When I arrived at the venue for the final four hours of comedy society’s twenty four hour comedy-thon the previous twenty hours had definitely begun to show. The audience was scattered evenly about the room, either looking exhausted or huddled in small groups, empty wine and vodka bottles were left over from the night before; the general attrition could be felt. In spite of this, once the ensemble re-took the stage for some Whose Line is it Anyway style improvised games the room quickly reawakened, eager to suggest themes, characters and locations.
A large section of the performances took the form of improv games. At times these were brilliantly funny and light, a game in which three performers rotated between three scenes on cue was fast paced and ripe for humour. Tried improv mainstays, such as ‘world’s worst’ also served as a vessel for some big laughs. The group reacted dynamically to any interferences: at one point the stage lights cut out in the middle of a skit about a shark inspector and the two performers, rather than breaking character, shrieked and grabbed each other for safety. While with retrospect this may well have been a purposeful intervention by whoever had control of the lights at the time, it was nevertheless unexpected and was dealt with brilliantly by the performers. Unfortunately, however, some performances were slightly inconsistent. This was particularly evident in the final show, in which every shambles performer was on stage, giving a range of performances; from brilliant and witty to overdramatic and slightly forced. That said, the majority of the comics were on brilliant form, both clever and surprising in their performances (Mungo Tatton-Brown and Harry Whittaker stand out as particularly consistently funny examples).

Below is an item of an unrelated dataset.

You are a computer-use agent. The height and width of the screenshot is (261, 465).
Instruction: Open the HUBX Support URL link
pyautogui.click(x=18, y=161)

The group’s panel show style segments were at best witty and well-constructed, while at worst they served as a reminder for why TV panel shows will shoot several hours of footage and then edit it down. Barring a few exceptions Have I Got News for York was a particularly successful example. It took a topical and clever look at the past year of university life (complete with a few successful jabs at Nouse). However, the insults towards YUSU President Sam Maguire began to feel a bit tired and unfair (there even seemed to be genuine tension between him and one panellist, whose visible mutual dislike took the form of an uncomfortable vibe, rather than any clever mockery or insightful criticism). This occurred to such an extent that the host even seemed apologetic as she saw it returning on her script. The fact that her apology (‘well I think you look friendly. And that’s all that really matters’) got one of the largest laughs of that time slot may not have helped…
Putting aside any specific incidents, the event’s faults stemmed almost entirely from a difficult format instead of individual performances (particularly when you remember that twenty hours of comedy had preceded it). The performers were quick witted and entertaining, it is definitely worth looking out for one of The Shambles’ more routine shows.